English.news.cn   2013-01-21 17:19:14            

BAGHDAD, Jan. 21 (Xinhua) -- Al-Qaida militant group in Iraq on Monday claimed responsibility for a series of deadly bomb and gunfire attacks across Iraq in the past week that killed and wounded hundreds of Iraqis.

The self-styled Islamic State of Iraq (ISI), al-Qaida front in the country, confirmed in a statement posted on an Islamic website that its fighters "carried out a new blessing wave by striking several redoubts of criminals in different parts of Iraq in a well- coordinated way."

Three days of deadly attacks, including suicide bombings, from 15 to 17 January left over 60 people dead and wounded hundreds others. It said that the attacks were carried out as a revenge for the torture of Sunni Muslim detainees, including female detainees, in the prisons of the "Safavid government," referring to the Iranian dynasty (1499-1736) that established Shiite Islam in Iran as an official state religion and frequently fought the Islamic Sunni world.

The statement also claimed that al-Qaida fighters are responsible the assassination of Eifan al-Issawi, a Sunni Arab lawmaker from the Sunni-backed parliamentary bloc of Iraqia, on January 15.

It said that fighters "cut the head of the dog of the Americans, the tail of the Safavid, the apostate and the criminal Eifan al- Issawi."

"God helped the mujahideen to tear him and his followers apart and send him to join former Sahwa sheiks," the statement added, referring to the anti-Qaida leaders of Awakening Council groups.

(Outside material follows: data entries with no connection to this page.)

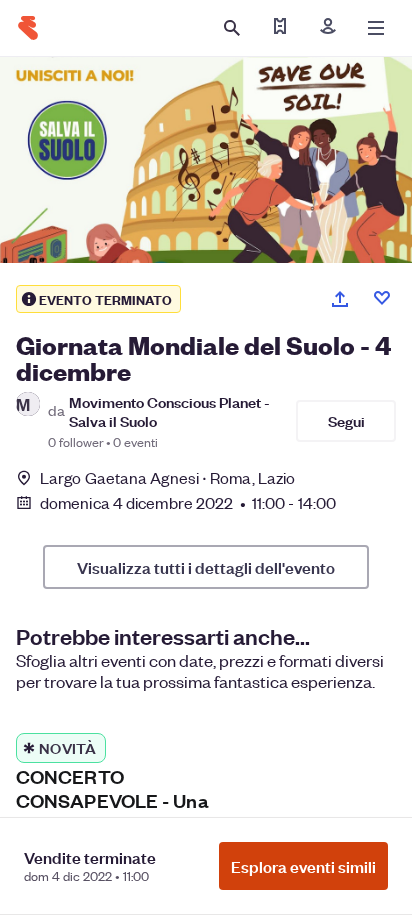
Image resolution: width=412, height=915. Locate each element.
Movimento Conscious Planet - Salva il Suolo (169, 411)
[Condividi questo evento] (340, 299)
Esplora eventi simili (303, 866)
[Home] (28, 28)
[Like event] (382, 298)
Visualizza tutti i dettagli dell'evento (206, 567)
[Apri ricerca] (232, 28)
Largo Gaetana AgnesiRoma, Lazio (167, 477)
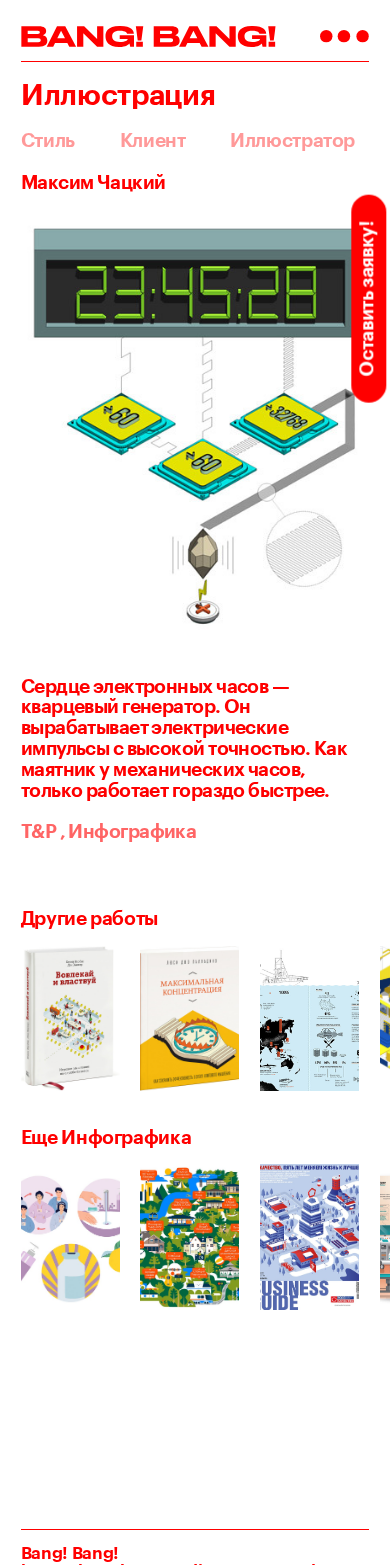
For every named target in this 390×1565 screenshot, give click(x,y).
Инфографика (128, 831)
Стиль (48, 140)
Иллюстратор (292, 140)
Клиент (153, 140)
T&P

The Awakening Council group, also known as Sons of Iraq movement or Sahwa, consists of mostly anti-U.S. Sunni insurgent militant groups, who turned their rifles to fight al-Qaida network after Sahwa's leaders became dismayed by al-Qaida's brutality and religious zealotry in the country.

On January 15, a suicide bomber wearing an explosive vest detonated himself near Issawi in the city of Fallujah, some 50 km west of Baghdad, killing him and three of his bodyguards.

The authenticity of the statement could not be immediately verified.

Such deadly attacks apparently are seen as an attempt by insurgent groups to stir up sectarian strife among Iraqis, raising fears that the country could be brought back to widespread violence, particularly as Iraq is trying to avoid the spillover of violence from the ongoing conflict in the neighboring Syria.